**Task item**
Restate the entries word for word, leaving nothing out.

**Listed entries**
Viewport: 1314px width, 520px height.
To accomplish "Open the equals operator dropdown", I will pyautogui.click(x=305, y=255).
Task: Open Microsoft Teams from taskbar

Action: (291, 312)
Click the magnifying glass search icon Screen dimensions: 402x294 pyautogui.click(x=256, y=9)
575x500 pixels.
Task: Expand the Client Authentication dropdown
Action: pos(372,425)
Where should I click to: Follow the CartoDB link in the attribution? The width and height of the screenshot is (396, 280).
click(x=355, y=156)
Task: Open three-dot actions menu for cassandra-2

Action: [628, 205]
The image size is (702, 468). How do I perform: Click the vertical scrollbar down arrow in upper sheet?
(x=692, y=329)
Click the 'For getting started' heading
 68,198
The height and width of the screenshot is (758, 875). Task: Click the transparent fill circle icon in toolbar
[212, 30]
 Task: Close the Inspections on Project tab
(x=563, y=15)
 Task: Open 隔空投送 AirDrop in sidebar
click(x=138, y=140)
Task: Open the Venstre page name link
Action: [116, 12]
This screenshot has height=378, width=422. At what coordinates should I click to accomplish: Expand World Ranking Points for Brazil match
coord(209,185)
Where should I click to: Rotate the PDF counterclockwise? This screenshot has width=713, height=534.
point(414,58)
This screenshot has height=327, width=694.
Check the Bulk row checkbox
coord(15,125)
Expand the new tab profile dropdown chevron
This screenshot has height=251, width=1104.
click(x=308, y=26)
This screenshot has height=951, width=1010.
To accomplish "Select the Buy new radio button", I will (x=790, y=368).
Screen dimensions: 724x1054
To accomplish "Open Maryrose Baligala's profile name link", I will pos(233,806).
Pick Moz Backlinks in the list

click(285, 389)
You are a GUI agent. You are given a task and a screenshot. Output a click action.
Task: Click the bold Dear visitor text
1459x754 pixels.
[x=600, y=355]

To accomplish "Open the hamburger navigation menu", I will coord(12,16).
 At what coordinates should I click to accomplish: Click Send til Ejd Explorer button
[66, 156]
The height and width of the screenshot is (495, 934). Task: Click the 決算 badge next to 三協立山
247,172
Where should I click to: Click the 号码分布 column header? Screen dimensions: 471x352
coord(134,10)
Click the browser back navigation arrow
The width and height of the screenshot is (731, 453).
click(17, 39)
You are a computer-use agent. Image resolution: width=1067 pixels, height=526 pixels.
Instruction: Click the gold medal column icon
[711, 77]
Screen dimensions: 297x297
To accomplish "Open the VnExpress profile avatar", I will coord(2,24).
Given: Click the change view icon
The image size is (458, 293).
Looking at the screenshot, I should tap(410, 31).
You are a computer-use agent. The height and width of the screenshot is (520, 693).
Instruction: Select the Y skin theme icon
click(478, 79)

**Answer below**
Viewport: 1314px width, 520px height.
To accomplish "Open the equals operator dropdown", I will pyautogui.click(x=305, y=255).
Task: Open Microsoft Teams from taskbar

Action: (291, 312)
Click the magnifying glass search icon Screen dimensions: 402x294 pyautogui.click(x=256, y=9)
575x500 pixels.
Task: Expand the Client Authentication dropdown
Action: pos(372,425)
Where should I click to: Follow the CartoDB link in the attribution? The width and height of the screenshot is (396, 280).
click(x=355, y=156)
Task: Open three-dot actions menu for cassandra-2

Action: [628, 205]
The image size is (702, 468). How do I perform: Click the vertical scrollbar down arrow in upper sheet?
(x=692, y=329)
Click the 'For getting started' heading
 68,198
The height and width of the screenshot is (758, 875). Task: Click the transparent fill circle icon in toolbar
[212, 30]
 Task: Close the Inspections on Project tab
(x=563, y=15)
 Task: Open 隔空投送 AirDrop in sidebar
click(x=138, y=140)
Task: Open the Venstre page name link
Action: [116, 12]
This screenshot has height=378, width=422. At what coordinates should I click to accomplish: Expand World Ranking Points for Brazil match
coord(209,185)
Where should I click to: Rotate the PDF counterclockwise? This screenshot has width=713, height=534.
point(414,58)
This screenshot has height=327, width=694.
Check the Bulk row checkbox
coord(15,125)
Expand the new tab profile dropdown chevron
This screenshot has height=251, width=1104.
click(x=308, y=26)
This screenshot has height=951, width=1010.
To accomplish "Select the Buy new radio button", I will (x=790, y=368).
Screen dimensions: 724x1054
To accomplish "Open Maryrose Baligala's profile name link", I will pos(233,806).
Pick Moz Backlinks in the list

click(285, 389)
You are a GUI agent. You are given a task and a screenshot. Output a click action.
Task: Click the bold Dear visitor text
1459x754 pixels.
[x=600, y=355]

To accomplish "Open the hamburger navigation menu", I will coord(12,16).
 At what coordinates should I click to accomplish: Click Send til Ejd Explorer button
[66, 156]
The height and width of the screenshot is (495, 934). Task: Click the 決算 badge next to 三協立山
247,172
Where should I click to: Click the 号码分布 column header? Screen dimensions: 471x352
coord(134,10)
Click the browser back navigation arrow
The width and height of the screenshot is (731, 453).
click(17, 39)
You are a computer-use agent. Image resolution: width=1067 pixels, height=526 pixels.
Instruction: Click the gold medal column icon
[711, 77]
Screen dimensions: 297x297
To accomplish "Open the VnExpress profile avatar", I will coord(2,24).
Given: Click the change view icon
The image size is (458, 293).
Looking at the screenshot, I should tap(410, 31).
You are a computer-use agent. The height and width of the screenshot is (520, 693).
Instruction: Select the Y skin theme icon
click(478, 79)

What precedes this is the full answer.